From my old notes here were the INGREDIENTS: 

 

Distilled water, grape spirits, aloe vera, ethoxy diglycol, dimethyl isosorbide, butylene glycol, jojoba oil, emu oil, squalene, tocopherol acetate, chamomile extract (matricaria recutita), isopropyl myristate, green tea extract (camellia sinensis), cetyl palmitate, sorbitan palmitate, sorbitan olivate, glyceryl stearate, PEG 100 stearate, glycerin, dimethicone, strontium nitrate, hydroxypropyl methylcellulose, d-Limonene, tetrahydropiperine, potassium sorbate, sodium benzoate, sodium PCA, sodium hydroxide.

 

This looks like it MIGHT be similar: http://centurysupple...-solution-225ml

 

However, you may want to tap some of your professional colleagues on this one.

 

Edited by sk_scientific, 24 July 2014 - 07:38 PM.

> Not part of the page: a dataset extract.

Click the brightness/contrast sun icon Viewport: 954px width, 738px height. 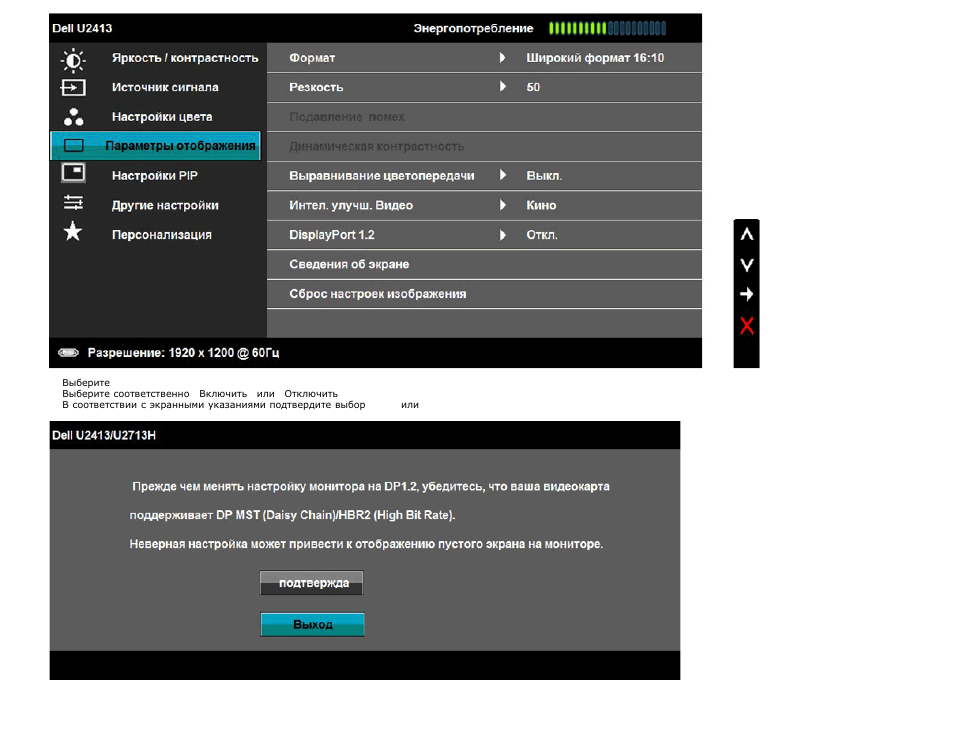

In 2010, I was approached by a friend who had Vitiligo.  I  recall that I used OHV Topical Solution as a transdermal vehicle for Pharmaceutical Grade Piperine.  I remember that as I was doing my research on the options, this one was largely used by body builders to transdermally deliver their 'roids'.  I think the company that made it was seized by the FDA, as I'm digging around...

 

Anyhow, It worked.

 

From my old notes here were the INGREDIENTS: 

 

Distilled water, grape spirits, aloe vera, ethoxy diglycol, dimethyl isosorbide, butylene glycol, jojoba oil, emu oil, squalene, tocopherol acetate, chamomile extract (matricaria recutita), isopropyl myristate, green tea extract (camellia sinensis), cetyl palmitate, sorbitan palmitate, sorbitan olivate, glyceryl stearate, PEG 100 stearate, glycerin, dimethicone, strontium nitrate, hydroxypropyl methylcellulose, d-Limonene, tetrahydropiperine, potassium sorbate, sodium benzoate, sodium PCA, sodium hydroxide.

 

This looks like it MIGHT be similar: http://centurysupple...-solution-225ml

 

However, you may want to tap some of your professional colleagues on this one.

Looks like the 'active' ingredient there is probably dimethyl isosorbide. Interesting that you were able to clear up vitiligo. I wonder have much of that had to do with vasodilation (and consequent photo-sensitivity) and how much had to do with piperine itself.

Completely unrelated, but i stumbled on a study you all might be interested in.

Increased Expression of Brain-Derived Neurotrophic Factor Preserves Retinal Function and Slows Cell Death from Rhodopsin Mutation or Oxidative Damage
http://www.jneurosci...0/4164.full.pdf

BDNF slows macular degeneration.
This might help explain the visual changes I've been experiencing.

The course of treament was Tetrahydropiperine & piperine (topically) in the suspension, combined with UVR treatment and daily intake of 3-4 grams of L-phenylalanine.  So yes, you're right that was the objective.

 

 

Also in my notes (regarding the transdermal vehicle):

 

Only use compounds with a molecular weight (MW) of less than 500. Best results will be obtained from using ingredients with a MW of less than 300. Generally, the lower the MW, the better the absorption. Only use the pure ingredients, without other binders, fillers, oils, or solvents. Most compounds with a MW of less than 300 will be absorbed at a 30-40% rate over 12 hours. 

 

 

Tetrahydropiperine itself is purportedly known to enhance absorption of many compounds through the skin (it just happened to have efficacy in this repigmentation scenario). An unrelated fact is that when researching the poor efficacy of Curcumin (this was prior to the advent of J147), it was found that when food grade piperine was added to Curcumin, it significantly enhanced the oral bioavailability of curcumin.

Edited by sk_scientific, 24 July 2014 - 10:09 PM.

 

Increased Expression of Brain-Derived Neurotrophic Factor Preserves Retinal Function and Slows Cell Death from Rhodopsin Mutation or Oxidative Damage
http://www.jneurosci...0/4164.full.pdf

BDNF slows macular degeneration.
This might help explain the visual changes I've been experiencing.

 

 

 

It may also imply that Dihexa is having an effect on synapses in the optic nerve, or even the occipital lobe.